GIVEN INFORMATION:
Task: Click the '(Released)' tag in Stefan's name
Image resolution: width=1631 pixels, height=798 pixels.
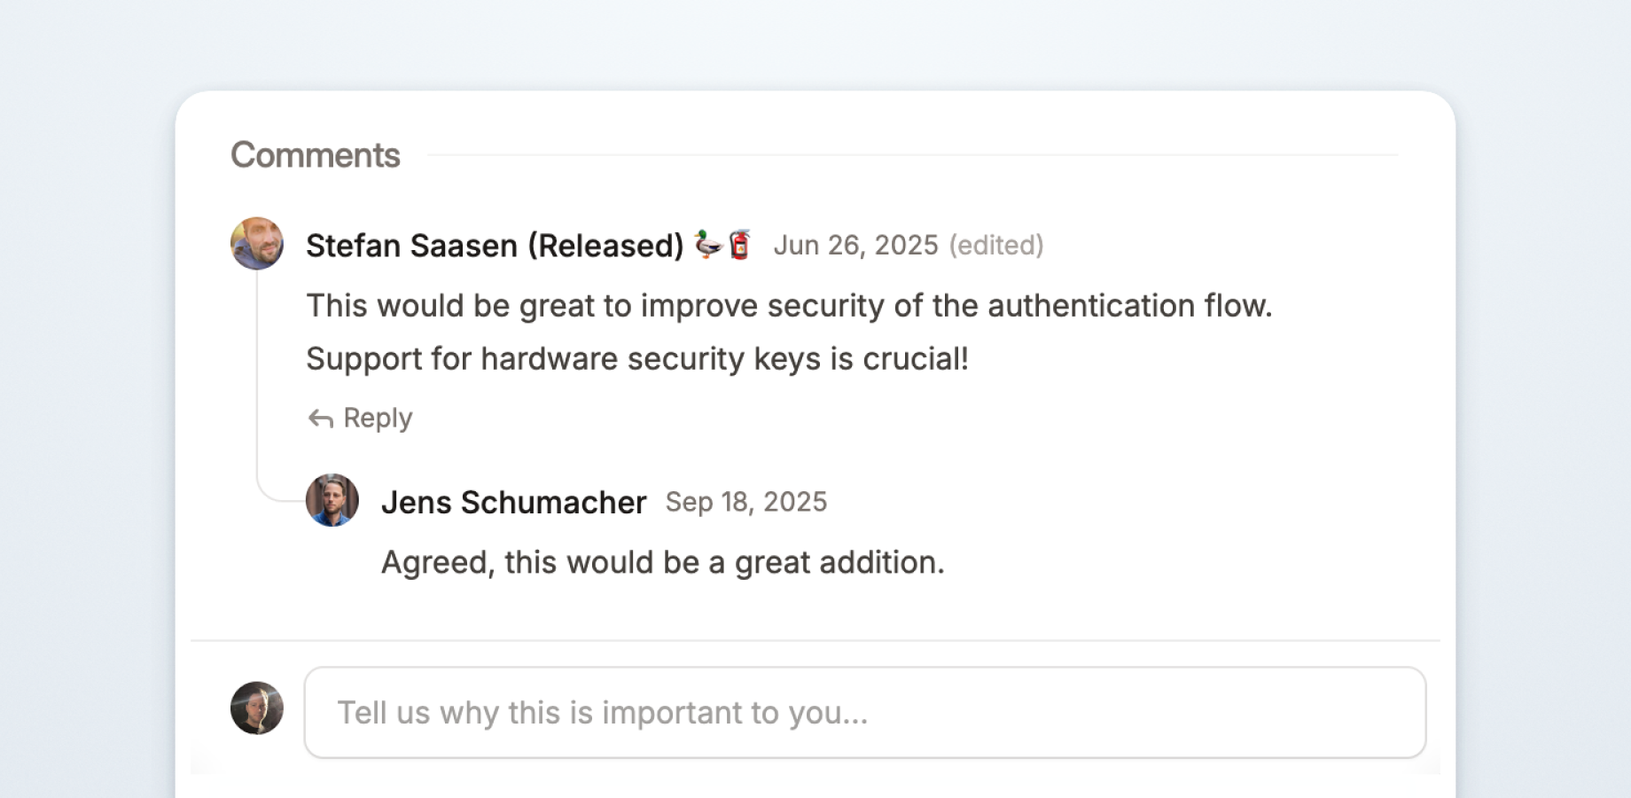Action: click(x=610, y=245)
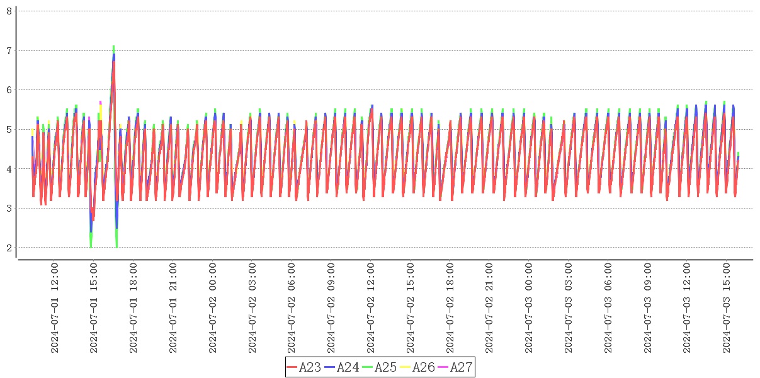This screenshot has width=760, height=378.
Task: Click the 2024-07-02 12:00 time axis label
Action: coord(371,308)
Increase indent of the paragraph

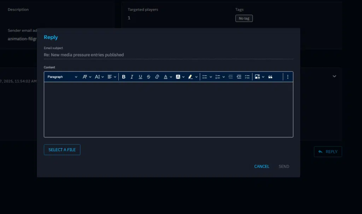(x=239, y=77)
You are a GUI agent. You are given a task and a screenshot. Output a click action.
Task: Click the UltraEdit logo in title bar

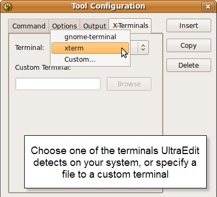8,7
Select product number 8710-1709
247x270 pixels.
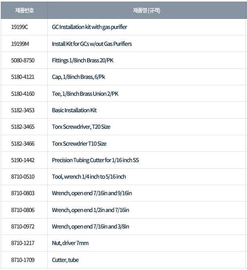(23, 260)
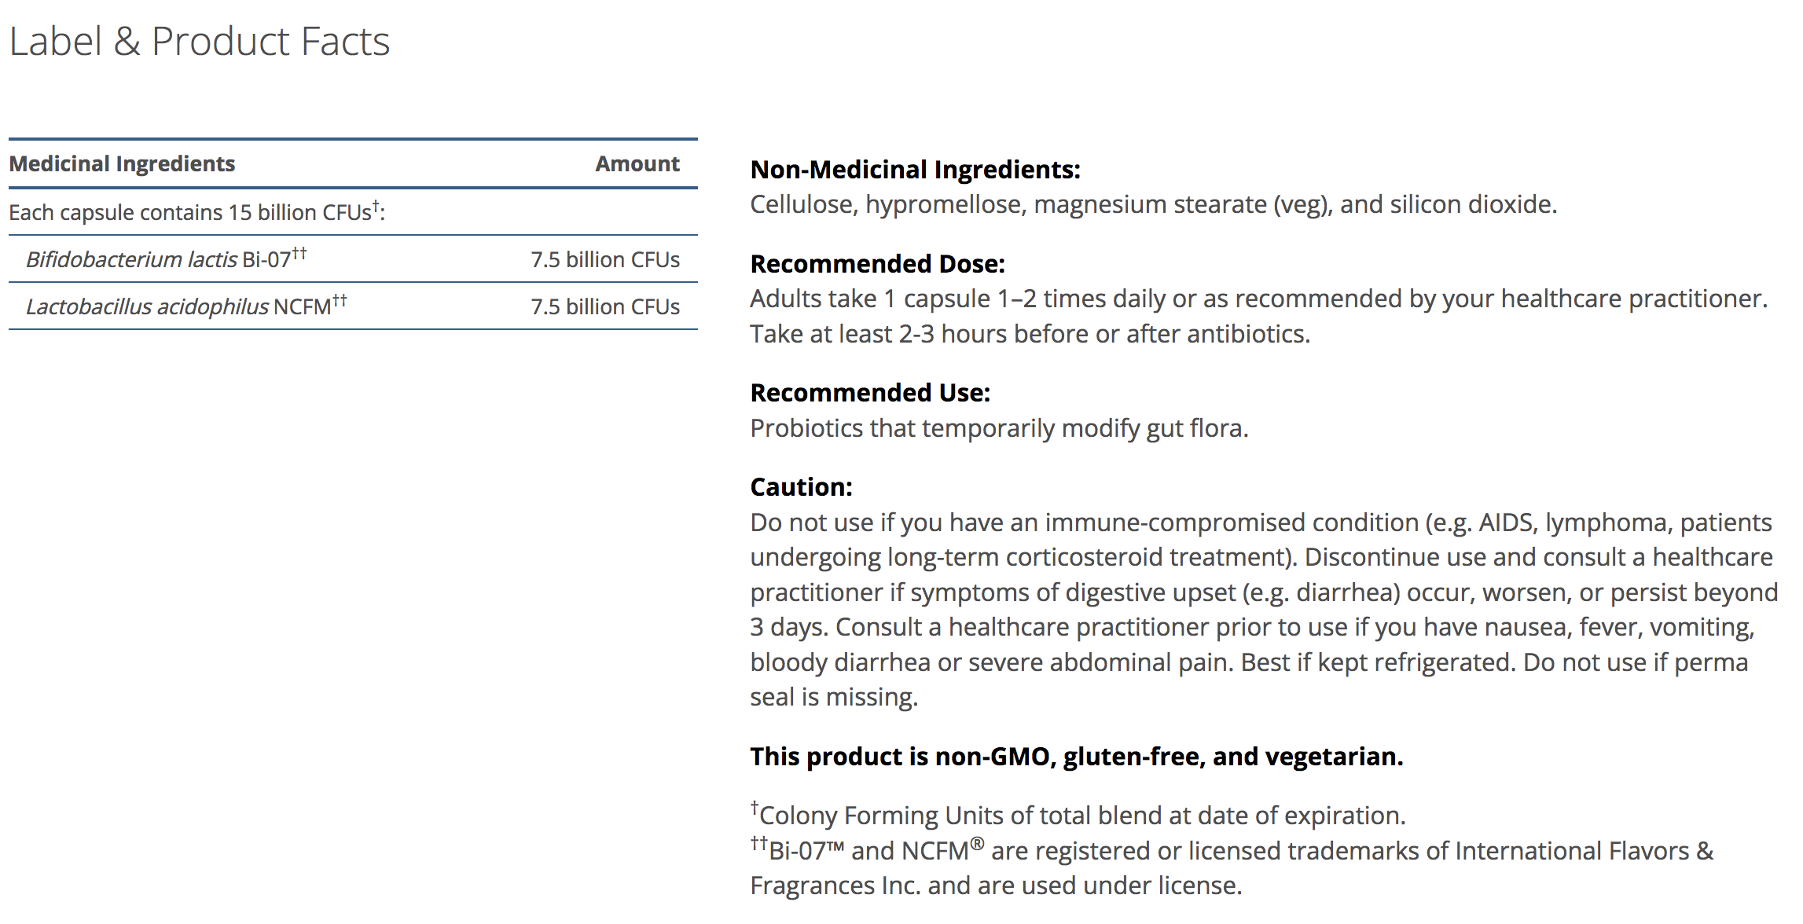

YOUR INSTRUCTIONS:
Please reproduce the records above exactly, leaving out every picture.

YOUR RESPONSE:
Task: Click the '(Released)' tag in Stefan's name
Image resolution: width=1631 pixels, height=798 pixels.
Action: click(x=610, y=245)
This screenshot has width=760, height=378.
Task: Click the 2024-07-02 12:00 time axis label
Action: coord(371,308)
Increase indent of the paragraph

(x=239, y=77)
You are a GUI agent. You are given a task and a screenshot. Output a click action.
Task: Click the UltraEdit logo in title bar

8,7
Select product number 8710-1709
247x270 pixels.
(23, 260)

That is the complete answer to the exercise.